Michelle Depp | December 21, 2007 at 10:27 pm
I have never thought much of this girl, but I have to say that she looks very cute here!!
mere | December 22, 2007 at 12:52 am
She looks rail thin here. Another victim of the skinny Hollywood bitch trend.
D. Richards (Scum.) | December 22, 2007 at 1:08 am
Yeah. I was reading in OK! about Zac Efron. Apparently, everytime Zac Efron and Vanessa Hudgens have sex, Zacharious can stay hard only for a few minutes. After he becomes soft, Zachs forces Vanessa to lay beside him while he furiously masturbates to the show ‘Entourage’; namely that homosexual Adrian Grenier.
Right when tiny-Zach is about to come: he stands up quicky, falls to his back, puts his feet up on to the bed’s head-board and proceeds to ejaculate all over his own face. Afterwards, Zach-faggot licks his fingers and offers to make Vanessa breakfast. Every single time.
Jeannette | December 22, 2007 at 9:23 am
Wow,..This is very interesting and very hot
http://www.great.fx.to
rockabilly | December 22, 2007 at 9:25 am
I think im slightly insane because i’ve been laughing at every comment in which someone has called Vanessa Hudgens hairy. The only evidence that I can find which may indiciate she is hairier than any other “celebrity” is that she has dark hair. And if by chance you people calling her hairy are blonde with blue eyes then frankly piss off and go hail-fucking-hitler.
Ted from LA | December 22, 2007 at 10:09 am
#22, I am hoping it is a euphemism for shaving her pussy. That is what I pictured in my mind… and for the record, she is HOT (in my mind… Farrah Fawcett breasts… circa 1973). As for the girl in this picture, she would be a nice addition to the band ZZ Top.
holla@meh | December 22, 2007 at 10:28 am
zac efron is gay.
doesn’t anybody notice this!?
gerard Vandenberg | December 22, 2007 at 10:36 am
This jogging-suit is omly made for one person. And that person has a huge ass. That person is called: KIM KARDASHIAN!!
Just sexy and horny-looking.
THAT’S ALL FOLKS!!
Pat | December 22, 2007 at 10:45 am
“Why doth no one comment on the HUGE FUCKIN’ ELVIS CHOPS she be sportin’??”
I know you’re not supposed to defend celebrities on this site, but you know, Asian and Latino girls often have hair right there, or at least it’s more obvious that they do because their hair is (generally again) so dark. It’s not really a thing. She’s (they’re) still hot.

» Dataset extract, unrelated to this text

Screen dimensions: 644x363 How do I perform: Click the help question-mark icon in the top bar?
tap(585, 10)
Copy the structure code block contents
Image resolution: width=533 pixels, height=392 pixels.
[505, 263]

Ript1&0 | December 22, 2007 at 2:19 pm
I’m SO ready for that exception to be made now… How the hell am I supposed to get off if I can’t imagine you sliding on a cock ring, throwing your legs over your shoulders and sucking your own dick? You can do that, huh DR. I bet you can…. How did you manage that? Lots of practice? Yoga? I bet you had a couple of vertebrae removed. Fuck, I want to hear about it… I need to fucking feel it.
I hate the weekends. And my own suppression. I came so freaking close to making this death metal kid my bitch yesterday. Not that I actually want that. Thank god he had to leave. Thank god he has lots of roommates crawling around. I was about to braid his long hair into pigtails and use them as handlebars.
I just may explode/burst into flames any moment now from arousal. Grrrrrr!!!
diddleysquat | December 22, 2007 at 2:57 pm
i see the “ridiculously large sunglasses” trend is still going strong…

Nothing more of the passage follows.